Task prompt:
Print the following records word for word, with nothing changed.

┄┄┄┄┄┄

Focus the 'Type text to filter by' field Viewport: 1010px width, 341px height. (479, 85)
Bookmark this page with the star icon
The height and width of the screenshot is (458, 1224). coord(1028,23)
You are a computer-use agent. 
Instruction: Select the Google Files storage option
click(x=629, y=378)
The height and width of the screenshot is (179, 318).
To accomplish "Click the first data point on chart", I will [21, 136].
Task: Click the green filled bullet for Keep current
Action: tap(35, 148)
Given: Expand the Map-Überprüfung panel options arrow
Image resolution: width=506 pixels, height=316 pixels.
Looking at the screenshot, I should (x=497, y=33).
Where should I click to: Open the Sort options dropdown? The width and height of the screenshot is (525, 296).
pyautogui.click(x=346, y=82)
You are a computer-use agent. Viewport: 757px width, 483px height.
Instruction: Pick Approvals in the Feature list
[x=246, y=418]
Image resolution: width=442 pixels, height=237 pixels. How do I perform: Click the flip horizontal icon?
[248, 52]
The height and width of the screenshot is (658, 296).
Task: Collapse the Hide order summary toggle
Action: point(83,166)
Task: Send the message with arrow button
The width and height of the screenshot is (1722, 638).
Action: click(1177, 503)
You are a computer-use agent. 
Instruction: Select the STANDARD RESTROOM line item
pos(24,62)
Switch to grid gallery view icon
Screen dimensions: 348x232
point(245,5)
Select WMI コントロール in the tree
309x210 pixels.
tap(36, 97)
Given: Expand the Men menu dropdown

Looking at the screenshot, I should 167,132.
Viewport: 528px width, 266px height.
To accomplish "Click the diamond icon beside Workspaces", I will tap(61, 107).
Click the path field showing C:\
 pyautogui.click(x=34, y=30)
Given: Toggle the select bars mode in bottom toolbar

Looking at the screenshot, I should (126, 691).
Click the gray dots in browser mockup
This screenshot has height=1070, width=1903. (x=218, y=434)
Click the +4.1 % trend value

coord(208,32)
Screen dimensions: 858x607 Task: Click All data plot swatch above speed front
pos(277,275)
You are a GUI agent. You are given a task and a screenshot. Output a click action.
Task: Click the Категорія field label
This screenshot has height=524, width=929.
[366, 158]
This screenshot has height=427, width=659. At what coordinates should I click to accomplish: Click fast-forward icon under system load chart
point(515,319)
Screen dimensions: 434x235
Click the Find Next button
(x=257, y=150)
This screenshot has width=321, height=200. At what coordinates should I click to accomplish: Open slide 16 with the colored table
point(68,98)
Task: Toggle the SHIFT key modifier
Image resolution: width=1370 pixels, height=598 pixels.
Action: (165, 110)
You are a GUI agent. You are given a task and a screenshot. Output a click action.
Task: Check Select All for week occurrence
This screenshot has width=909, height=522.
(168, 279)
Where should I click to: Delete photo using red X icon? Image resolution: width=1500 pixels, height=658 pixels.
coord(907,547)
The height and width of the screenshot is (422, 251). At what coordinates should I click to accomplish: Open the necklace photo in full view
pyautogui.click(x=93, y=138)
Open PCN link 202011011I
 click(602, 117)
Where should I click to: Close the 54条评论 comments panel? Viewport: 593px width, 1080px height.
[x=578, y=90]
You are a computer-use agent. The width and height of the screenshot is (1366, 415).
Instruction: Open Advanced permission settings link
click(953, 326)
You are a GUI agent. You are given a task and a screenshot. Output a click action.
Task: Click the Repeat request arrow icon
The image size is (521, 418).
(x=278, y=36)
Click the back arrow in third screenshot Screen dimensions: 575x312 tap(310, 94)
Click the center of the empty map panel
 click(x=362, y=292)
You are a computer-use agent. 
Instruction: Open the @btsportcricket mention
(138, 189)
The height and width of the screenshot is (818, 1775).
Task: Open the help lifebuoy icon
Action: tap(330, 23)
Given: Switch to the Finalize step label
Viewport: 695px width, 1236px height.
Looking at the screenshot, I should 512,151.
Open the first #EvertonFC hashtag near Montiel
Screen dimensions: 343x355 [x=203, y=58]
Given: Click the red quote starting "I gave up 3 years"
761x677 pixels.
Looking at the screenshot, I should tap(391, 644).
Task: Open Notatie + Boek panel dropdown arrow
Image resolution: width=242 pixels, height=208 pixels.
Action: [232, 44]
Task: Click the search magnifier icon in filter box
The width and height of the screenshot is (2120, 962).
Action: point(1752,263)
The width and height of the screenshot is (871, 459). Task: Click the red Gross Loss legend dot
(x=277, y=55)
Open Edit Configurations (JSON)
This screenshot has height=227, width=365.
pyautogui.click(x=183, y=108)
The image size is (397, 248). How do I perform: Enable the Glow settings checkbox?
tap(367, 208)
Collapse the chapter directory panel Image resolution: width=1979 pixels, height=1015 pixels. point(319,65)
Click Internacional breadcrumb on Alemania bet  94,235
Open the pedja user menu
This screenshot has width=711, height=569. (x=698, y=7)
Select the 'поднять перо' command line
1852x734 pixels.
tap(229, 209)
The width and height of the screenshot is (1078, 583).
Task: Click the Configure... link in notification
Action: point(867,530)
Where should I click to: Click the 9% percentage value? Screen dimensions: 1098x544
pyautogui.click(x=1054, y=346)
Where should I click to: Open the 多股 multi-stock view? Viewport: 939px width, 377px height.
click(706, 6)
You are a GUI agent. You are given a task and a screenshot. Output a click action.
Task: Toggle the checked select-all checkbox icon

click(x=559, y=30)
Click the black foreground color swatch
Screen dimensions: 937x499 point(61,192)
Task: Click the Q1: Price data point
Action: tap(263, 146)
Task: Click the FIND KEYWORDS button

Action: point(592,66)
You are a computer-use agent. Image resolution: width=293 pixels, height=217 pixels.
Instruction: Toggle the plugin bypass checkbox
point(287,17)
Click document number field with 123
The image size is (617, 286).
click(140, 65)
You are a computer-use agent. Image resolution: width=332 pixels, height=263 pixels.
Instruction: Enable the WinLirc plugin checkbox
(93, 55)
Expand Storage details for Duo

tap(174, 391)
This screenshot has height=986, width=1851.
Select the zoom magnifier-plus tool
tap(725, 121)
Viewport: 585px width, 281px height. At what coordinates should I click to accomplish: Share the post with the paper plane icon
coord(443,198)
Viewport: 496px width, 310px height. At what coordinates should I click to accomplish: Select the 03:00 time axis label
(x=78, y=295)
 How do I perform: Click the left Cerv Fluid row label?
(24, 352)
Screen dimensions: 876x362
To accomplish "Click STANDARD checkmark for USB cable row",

┄┄┄┄┄┄

Complete answer:
Focus the 'Type text to filter by' field Viewport: 1010px width, 341px height. (479, 85)
Bookmark this page with the star icon
The height and width of the screenshot is (458, 1224). coord(1028,23)
You are a computer-use agent. 
Instruction: Select the Google Files storage option
click(x=629, y=378)
The height and width of the screenshot is (179, 318).
To accomplish "Click the first data point on chart", I will [21, 136].
Task: Click the green filled bullet for Keep current
Action: tap(35, 148)
Given: Expand the Map-Überprüfung panel options arrow
Image resolution: width=506 pixels, height=316 pixels.
Looking at the screenshot, I should (x=497, y=33).
Where should I click to: Open the Sort options dropdown? The width and height of the screenshot is (525, 296).
pyautogui.click(x=346, y=82)
You are a computer-use agent. Viewport: 757px width, 483px height.
Instruction: Pick Approvals in the Feature list
[x=246, y=418]
Image resolution: width=442 pixels, height=237 pixels. How do I perform: Click the flip horizontal icon?
[248, 52]
The height and width of the screenshot is (658, 296).
Task: Collapse the Hide order summary toggle
Action: point(83,166)
Task: Send the message with arrow button
The width and height of the screenshot is (1722, 638).
Action: click(1177, 503)
You are a computer-use agent. 
Instruction: Select the STANDARD RESTROOM line item
pos(24,62)
Switch to grid gallery view icon
Screen dimensions: 348x232
point(245,5)
Select WMI コントロール in the tree
309x210 pixels.
tap(36, 97)
Given: Expand the Men menu dropdown

Looking at the screenshot, I should 167,132.
Viewport: 528px width, 266px height.
To accomplish "Click the diamond icon beside Workspaces", I will tap(61, 107).
Click the path field showing C:\
 pyautogui.click(x=34, y=30)
Given: Toggle the select bars mode in bottom toolbar

Looking at the screenshot, I should (126, 691).
Click the gray dots in browser mockup
This screenshot has height=1070, width=1903. (x=218, y=434)
Click the +4.1 % trend value

coord(208,32)
Screen dimensions: 858x607 Task: Click All data plot swatch above speed front
pos(277,275)
You are a GUI agent. You are given a task and a screenshot. Output a click action.
Task: Click the Категорія field label
This screenshot has height=524, width=929.
[366, 158]
This screenshot has height=427, width=659. At what coordinates should I click to accomplish: Click fast-forward icon under system load chart
point(515,319)
Screen dimensions: 434x235
Click the Find Next button
(x=257, y=150)
This screenshot has width=321, height=200. At what coordinates should I click to accomplish: Open slide 16 with the colored table
point(68,98)
Task: Toggle the SHIFT key modifier
Image resolution: width=1370 pixels, height=598 pixels.
Action: (165, 110)
You are a GUI agent. You are given a task and a screenshot. Output a click action.
Task: Check Select All for week occurrence
This screenshot has width=909, height=522.
(168, 279)
Where should I click to: Delete photo using red X icon? Image resolution: width=1500 pixels, height=658 pixels.
coord(907,547)
The height and width of the screenshot is (422, 251). At what coordinates should I click to accomplish: Open the necklace photo in full view
pyautogui.click(x=93, y=138)
Open PCN link 202011011I
 click(602, 117)
Where should I click to: Close the 54条评论 comments panel? Viewport: 593px width, 1080px height.
[x=578, y=90]
You are a computer-use agent. The width and height of the screenshot is (1366, 415).
Instruction: Open Advanced permission settings link
click(953, 326)
You are a GUI agent. You are given a task and a screenshot. Output a click action.
Task: Click the Repeat request arrow icon
The image size is (521, 418).
(x=278, y=36)
Click the back arrow in third screenshot Screen dimensions: 575x312 tap(310, 94)
Click the center of the empty map panel
 click(x=362, y=292)
You are a computer-use agent. 
Instruction: Open the @btsportcricket mention
(138, 189)
The height and width of the screenshot is (818, 1775).
Task: Open the help lifebuoy icon
Action: tap(330, 23)
Given: Switch to the Finalize step label
Viewport: 695px width, 1236px height.
Looking at the screenshot, I should 512,151.
Open the first #EvertonFC hashtag near Montiel
Screen dimensions: 343x355 [x=203, y=58]
Given: Click the red quote starting "I gave up 3 years"
761x677 pixels.
Looking at the screenshot, I should tap(391, 644).
Task: Open Notatie + Boek panel dropdown arrow
Image resolution: width=242 pixels, height=208 pixels.
Action: [232, 44]
Task: Click the search magnifier icon in filter box
The width and height of the screenshot is (2120, 962).
Action: point(1752,263)
The width and height of the screenshot is (871, 459). Task: Click the red Gross Loss legend dot
(x=277, y=55)
Open Edit Configurations (JSON)
This screenshot has height=227, width=365.
pyautogui.click(x=183, y=108)
The image size is (397, 248). How do I perform: Enable the Glow settings checkbox?
tap(367, 208)
Collapse the chapter directory panel Image resolution: width=1979 pixels, height=1015 pixels. point(319,65)
Click Internacional breadcrumb on Alemania bet  94,235
Open the pedja user menu
This screenshot has width=711, height=569. (x=698, y=7)
Select the 'поднять перо' command line
1852x734 pixels.
tap(229, 209)
The width and height of the screenshot is (1078, 583).
Task: Click the Configure... link in notification
Action: point(867,530)
Where should I click to: Click the 9% percentage value? Screen dimensions: 1098x544
pyautogui.click(x=1054, y=346)
Where should I click to: Open the 多股 multi-stock view? Viewport: 939px width, 377px height.
click(706, 6)
You are a GUI agent. You are given a task and a screenshot. Output a click action.
Task: Toggle the checked select-all checkbox icon

click(x=559, y=30)
Click the black foreground color swatch
Screen dimensions: 937x499 point(61,192)
Task: Click the Q1: Price data point
Action: tap(263, 146)
Task: Click the FIND KEYWORDS button

Action: point(592,66)
You are a computer-use agent. Image resolution: width=293 pixels, height=217 pixels.
Instruction: Toggle the plugin bypass checkbox
point(287,17)
Click document number field with 123
The image size is (617, 286).
click(140, 65)
You are a computer-use agent. Image resolution: width=332 pixels, height=263 pixels.
Instruction: Enable the WinLirc plugin checkbox
(93, 55)
Expand Storage details for Duo

tap(174, 391)
This screenshot has height=986, width=1851.
Select the zoom magnifier-plus tool
tap(725, 121)
Viewport: 585px width, 281px height. At what coordinates should I click to accomplish: Share the post with the paper plane icon
coord(443,198)
Viewport: 496px width, 310px height. At what coordinates should I click to accomplish: Select the 03:00 time axis label
(x=78, y=295)
 How do I perform: Click the left Cerv Fluid row label?
(24, 352)
Screen dimensions: 876x362
To accomplish "Click STANDARD checkmark for USB cable row",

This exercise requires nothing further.